Света не реагировала на просьбы оставить меня в покое. Демонстрировала героическое самопожертвование, истинного комсомольского вожака, вскакивая до рассвета, чтобы приготовить мне «горячее питьё». Не обращала внимания ни на шутки подруги, ни на ворчание старосты, всё ещё не оставившего попыток с ней «подружиться». Упорство комсорга заслуживало уважения. Ведь девчонка и сама верила в то, что «лишь хочет помочь товарищу». А я порылся в памяти и пришёл к выводу: таким способом женщины за мной ещё не ухлёстывали.

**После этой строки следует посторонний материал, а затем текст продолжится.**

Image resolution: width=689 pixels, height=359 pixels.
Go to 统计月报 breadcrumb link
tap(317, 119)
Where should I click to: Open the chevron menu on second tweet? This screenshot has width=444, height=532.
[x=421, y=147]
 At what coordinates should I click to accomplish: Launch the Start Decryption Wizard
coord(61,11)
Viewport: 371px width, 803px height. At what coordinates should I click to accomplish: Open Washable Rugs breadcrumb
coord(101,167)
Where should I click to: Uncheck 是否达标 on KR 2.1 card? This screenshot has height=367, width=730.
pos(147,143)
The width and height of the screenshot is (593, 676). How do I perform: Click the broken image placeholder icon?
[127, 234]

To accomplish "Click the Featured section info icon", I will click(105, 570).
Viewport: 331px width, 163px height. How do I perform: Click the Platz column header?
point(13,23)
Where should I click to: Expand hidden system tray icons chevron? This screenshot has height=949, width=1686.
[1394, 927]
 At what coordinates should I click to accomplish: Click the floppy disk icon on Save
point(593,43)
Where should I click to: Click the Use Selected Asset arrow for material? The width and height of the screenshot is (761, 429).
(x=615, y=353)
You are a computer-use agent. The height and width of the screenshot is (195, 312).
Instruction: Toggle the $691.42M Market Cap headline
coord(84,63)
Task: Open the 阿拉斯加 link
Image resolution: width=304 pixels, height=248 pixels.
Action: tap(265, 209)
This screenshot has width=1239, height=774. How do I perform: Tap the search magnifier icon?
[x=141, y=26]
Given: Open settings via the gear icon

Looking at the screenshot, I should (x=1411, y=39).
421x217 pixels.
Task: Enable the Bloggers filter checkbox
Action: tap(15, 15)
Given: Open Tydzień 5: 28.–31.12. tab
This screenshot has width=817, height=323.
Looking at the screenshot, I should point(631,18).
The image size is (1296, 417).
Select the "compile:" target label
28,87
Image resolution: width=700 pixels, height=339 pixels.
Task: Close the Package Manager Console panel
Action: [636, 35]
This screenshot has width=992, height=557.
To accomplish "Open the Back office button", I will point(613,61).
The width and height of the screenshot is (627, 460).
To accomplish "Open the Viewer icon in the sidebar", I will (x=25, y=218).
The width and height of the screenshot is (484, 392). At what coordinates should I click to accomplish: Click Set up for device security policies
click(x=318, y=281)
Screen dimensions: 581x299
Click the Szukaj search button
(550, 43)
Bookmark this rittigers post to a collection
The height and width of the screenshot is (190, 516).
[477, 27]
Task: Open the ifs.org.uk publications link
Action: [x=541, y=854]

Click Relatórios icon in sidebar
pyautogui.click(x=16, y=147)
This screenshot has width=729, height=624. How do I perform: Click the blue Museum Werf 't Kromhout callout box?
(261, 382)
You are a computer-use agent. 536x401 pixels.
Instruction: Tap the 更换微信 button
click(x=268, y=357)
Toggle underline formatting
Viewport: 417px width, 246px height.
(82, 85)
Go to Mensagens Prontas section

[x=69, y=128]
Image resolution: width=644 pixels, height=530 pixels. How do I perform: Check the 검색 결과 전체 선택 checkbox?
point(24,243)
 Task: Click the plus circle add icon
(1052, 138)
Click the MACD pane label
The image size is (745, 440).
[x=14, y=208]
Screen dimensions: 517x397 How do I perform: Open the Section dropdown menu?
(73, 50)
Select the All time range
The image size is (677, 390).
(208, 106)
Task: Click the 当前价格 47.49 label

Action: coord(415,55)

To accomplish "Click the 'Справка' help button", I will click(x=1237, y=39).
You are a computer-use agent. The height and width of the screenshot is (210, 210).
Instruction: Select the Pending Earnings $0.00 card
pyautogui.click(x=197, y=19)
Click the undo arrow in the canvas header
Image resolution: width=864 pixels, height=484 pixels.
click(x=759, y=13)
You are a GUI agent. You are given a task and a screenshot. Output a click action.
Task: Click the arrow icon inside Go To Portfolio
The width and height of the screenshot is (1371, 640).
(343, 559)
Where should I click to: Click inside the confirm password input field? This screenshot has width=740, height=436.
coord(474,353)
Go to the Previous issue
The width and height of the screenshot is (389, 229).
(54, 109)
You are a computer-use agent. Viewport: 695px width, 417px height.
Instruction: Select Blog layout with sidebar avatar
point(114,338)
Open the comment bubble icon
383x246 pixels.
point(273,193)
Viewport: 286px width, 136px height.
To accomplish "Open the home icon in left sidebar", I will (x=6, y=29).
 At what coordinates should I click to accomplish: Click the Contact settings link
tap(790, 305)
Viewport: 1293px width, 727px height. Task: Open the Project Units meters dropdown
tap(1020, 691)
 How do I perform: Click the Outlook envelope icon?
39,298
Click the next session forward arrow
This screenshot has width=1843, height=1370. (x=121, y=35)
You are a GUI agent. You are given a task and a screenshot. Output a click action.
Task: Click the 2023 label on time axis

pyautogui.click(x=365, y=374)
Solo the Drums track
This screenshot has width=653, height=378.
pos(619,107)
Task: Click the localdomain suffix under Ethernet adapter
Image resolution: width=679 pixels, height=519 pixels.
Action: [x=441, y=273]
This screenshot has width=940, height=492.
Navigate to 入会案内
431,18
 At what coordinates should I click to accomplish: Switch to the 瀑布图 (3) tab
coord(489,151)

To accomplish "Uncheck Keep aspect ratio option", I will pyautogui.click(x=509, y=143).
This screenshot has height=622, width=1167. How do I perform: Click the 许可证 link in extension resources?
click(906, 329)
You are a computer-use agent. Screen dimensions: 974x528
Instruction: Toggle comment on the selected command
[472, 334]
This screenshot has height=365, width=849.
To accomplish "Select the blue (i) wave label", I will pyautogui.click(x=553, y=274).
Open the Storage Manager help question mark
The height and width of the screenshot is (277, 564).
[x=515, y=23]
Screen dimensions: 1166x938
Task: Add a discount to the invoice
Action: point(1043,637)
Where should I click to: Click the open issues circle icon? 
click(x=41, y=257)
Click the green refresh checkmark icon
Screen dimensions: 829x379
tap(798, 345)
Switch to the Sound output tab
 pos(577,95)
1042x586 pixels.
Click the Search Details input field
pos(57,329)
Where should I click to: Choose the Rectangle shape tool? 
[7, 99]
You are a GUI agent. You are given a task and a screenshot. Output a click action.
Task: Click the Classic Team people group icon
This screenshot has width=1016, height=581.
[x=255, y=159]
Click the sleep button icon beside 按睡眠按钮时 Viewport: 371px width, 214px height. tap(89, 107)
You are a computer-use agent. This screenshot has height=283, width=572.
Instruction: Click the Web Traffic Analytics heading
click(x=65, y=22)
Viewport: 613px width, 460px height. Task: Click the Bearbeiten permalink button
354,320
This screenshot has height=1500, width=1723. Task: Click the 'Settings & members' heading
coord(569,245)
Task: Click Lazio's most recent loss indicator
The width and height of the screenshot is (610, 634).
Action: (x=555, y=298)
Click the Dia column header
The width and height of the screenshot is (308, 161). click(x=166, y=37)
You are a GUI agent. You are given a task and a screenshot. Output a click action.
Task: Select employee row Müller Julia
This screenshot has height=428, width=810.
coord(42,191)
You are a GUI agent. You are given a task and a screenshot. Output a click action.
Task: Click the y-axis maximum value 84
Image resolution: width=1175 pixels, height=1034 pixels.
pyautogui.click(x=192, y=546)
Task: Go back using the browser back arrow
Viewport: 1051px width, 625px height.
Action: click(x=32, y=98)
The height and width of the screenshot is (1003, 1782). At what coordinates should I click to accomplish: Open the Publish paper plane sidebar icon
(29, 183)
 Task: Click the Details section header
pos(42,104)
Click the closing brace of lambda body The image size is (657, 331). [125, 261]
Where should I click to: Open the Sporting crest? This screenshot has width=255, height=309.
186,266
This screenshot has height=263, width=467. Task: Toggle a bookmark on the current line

Колхозная жизнь обещала завершиться в ближайшие дни (хотя я знал по собственному опыту, что иногда неделя могла походить на годы). Решил стерпеть издевательства комсорга, не устраивать разборки со Светой на глазах у сокурсников. Потому что понимал: девчонка не поймёт мои претензии — обиды не избежать. Подумал, что лучше уж поговорю с Пимочкиной о бесперспективности наших с ней отношений наедине. Опыт подобных разговоров у меня был: Светлана не первая, кто беспричинно вообразил меня «своим мужчиной».
А вот со старостой мне всё же пришлось поговорить о делах сердечных ещё в колхозе.